Texte fourni »

++++++++

Exceptionnel, hallucinant, extraordinaire… Les superlatifs vont pleuvoir dans le courant de la semaine à l’endroit de ce XV de France et rien, d’évidence, ne sera plus mérité. Comment, au reste, cette équipe battue de plus de cinquante points il y a trois petits mois par cette même équipe des Blacks, comment cette équipe si approximative tout au long de ses matchs de poule, a-t-elle pu sortir une rencontre de ce tonneau, un match si plein, à ce point épatant de maîtrise et de lucidité, de courage et d’envie ?

++++++++

Section des données »

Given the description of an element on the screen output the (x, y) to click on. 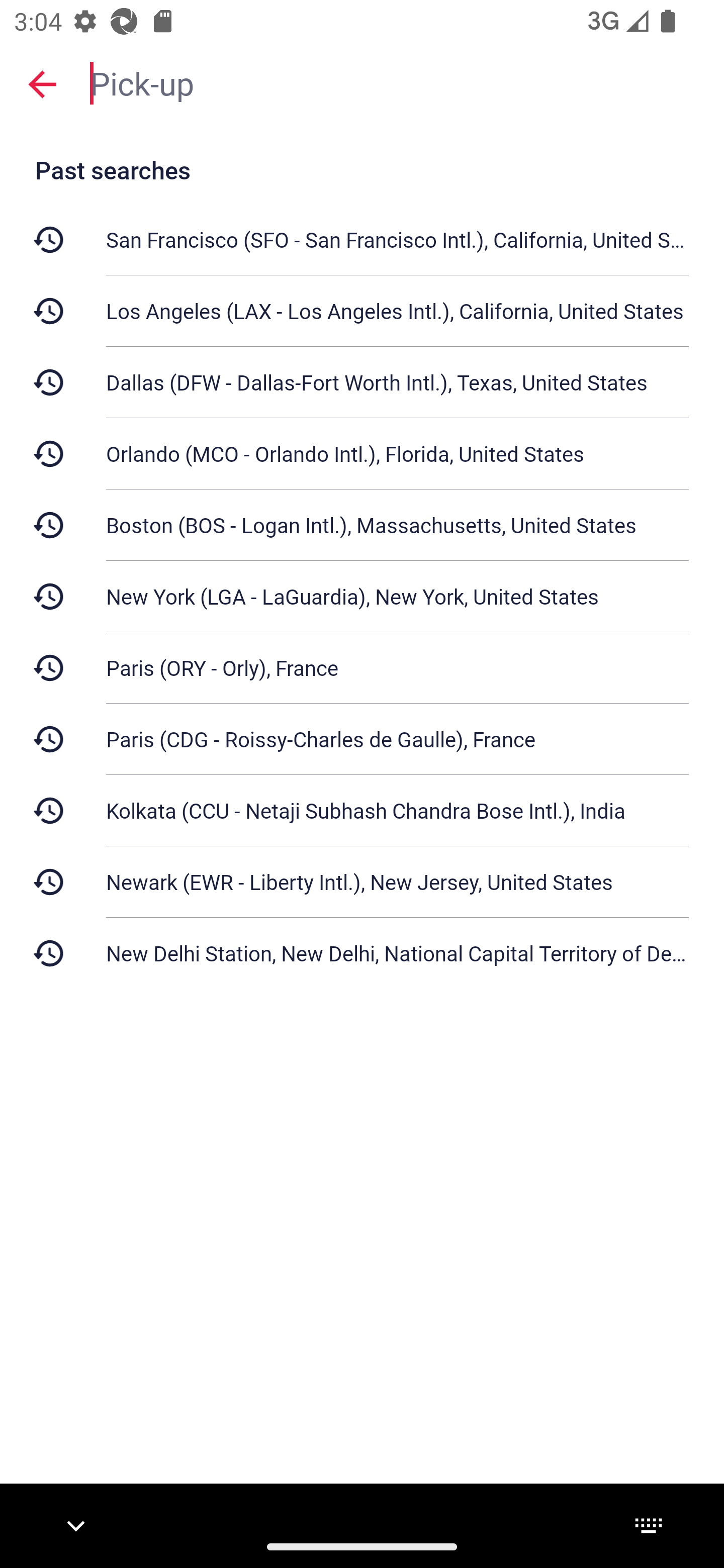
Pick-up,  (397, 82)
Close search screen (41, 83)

++++++++

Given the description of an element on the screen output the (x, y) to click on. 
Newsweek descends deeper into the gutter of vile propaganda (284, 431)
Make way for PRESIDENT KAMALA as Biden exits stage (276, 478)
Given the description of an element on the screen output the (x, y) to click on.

++++++++

Consignes à suivre » Poursuivez, s'il vous plaît, le texte sur le match du XV de France face aux Blacks là où il s'arrête. Ces lignes n'entrent pas en compte ici.

Réponse attendue »
Avec une patience et une application inouïes

C’est la grande interrogation du sport moderne, professionnel ou pas, c’est l’un des mystères les plus savamment entretenus du rugby à la française. Mais Dieu que cette victoire est belle et que cette équipe de France est héroïque. C’est si vrai qu’on ne lui donnait plus beaucoup de chances après que Lomu eut marqué son deuxième essai personnel, le huitième de son Mondial, sur une relance impayable de Wilson. A 24-10 face aux Blacks, qui aurait osé imaginer un scénario à ce point démoniaque ? Mais il était écrit quelque part que cette équipe, si encline à commettre des fautes lors du dernier acte, avait beaucoup plus de ressources et d’amour propre qu’on n’aurait jamais osé l’espérer. Comment expliquer autrement ce retour d’une patience et d’une application inouïes qui conduit Lamaison, à l’ombre de son pack, à passer coup sur coup deux drops d’un autre âge, puis deux pénalités, avant que Dominici – monstrueux Dominici – ne porte une estocade fatale aux Blacks par un essai de son cru, sur un coup de pied dans la boîte de Galthié ?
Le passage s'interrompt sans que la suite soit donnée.